Show each line of the data below that contains the word "label", copying every such line in full.

**Records for this exercise:**
↓
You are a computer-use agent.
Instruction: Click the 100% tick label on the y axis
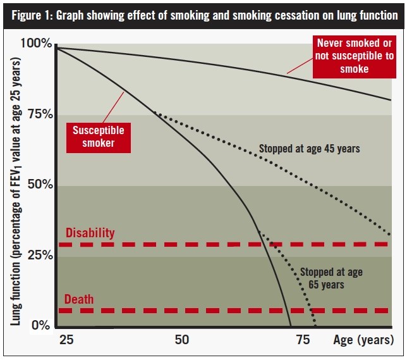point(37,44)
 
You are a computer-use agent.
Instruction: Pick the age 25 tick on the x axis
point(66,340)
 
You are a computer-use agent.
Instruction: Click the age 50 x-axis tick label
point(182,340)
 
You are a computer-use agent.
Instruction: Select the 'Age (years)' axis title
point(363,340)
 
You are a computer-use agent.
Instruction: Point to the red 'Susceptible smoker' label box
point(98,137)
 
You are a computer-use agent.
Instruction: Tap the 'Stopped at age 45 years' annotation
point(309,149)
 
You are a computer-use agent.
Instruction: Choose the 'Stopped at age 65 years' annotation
↑
↓
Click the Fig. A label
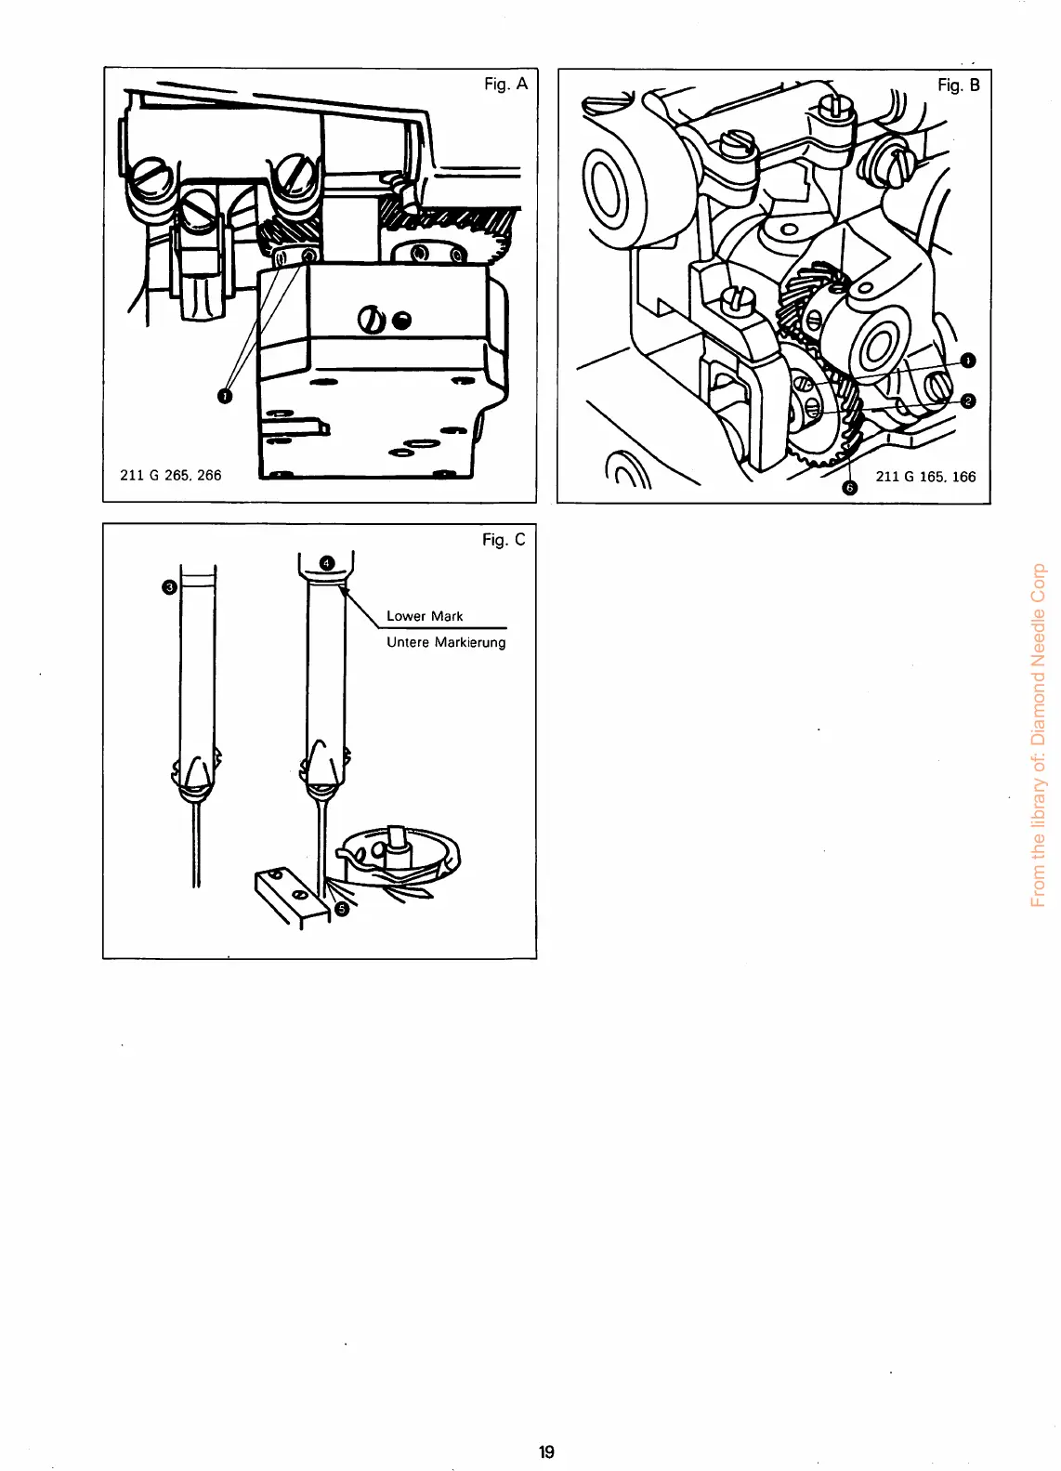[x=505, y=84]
↑
↓
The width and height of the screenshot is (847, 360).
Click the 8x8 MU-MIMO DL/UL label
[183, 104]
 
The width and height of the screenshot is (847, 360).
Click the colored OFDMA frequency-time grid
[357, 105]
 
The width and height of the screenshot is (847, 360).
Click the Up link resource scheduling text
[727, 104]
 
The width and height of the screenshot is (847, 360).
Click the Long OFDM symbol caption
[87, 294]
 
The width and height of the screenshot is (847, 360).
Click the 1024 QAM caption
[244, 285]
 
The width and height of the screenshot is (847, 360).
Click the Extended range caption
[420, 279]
↑
**Result of this task:**
Instruction: Click the 100% tick label on the y axis
Instruction: Click the age 50 x-axis tick label
Instruction: Point to the red 'Susceptible smoker' label box
Click the Fig. A label
Click the 8x8 MU-MIMO DL/UL label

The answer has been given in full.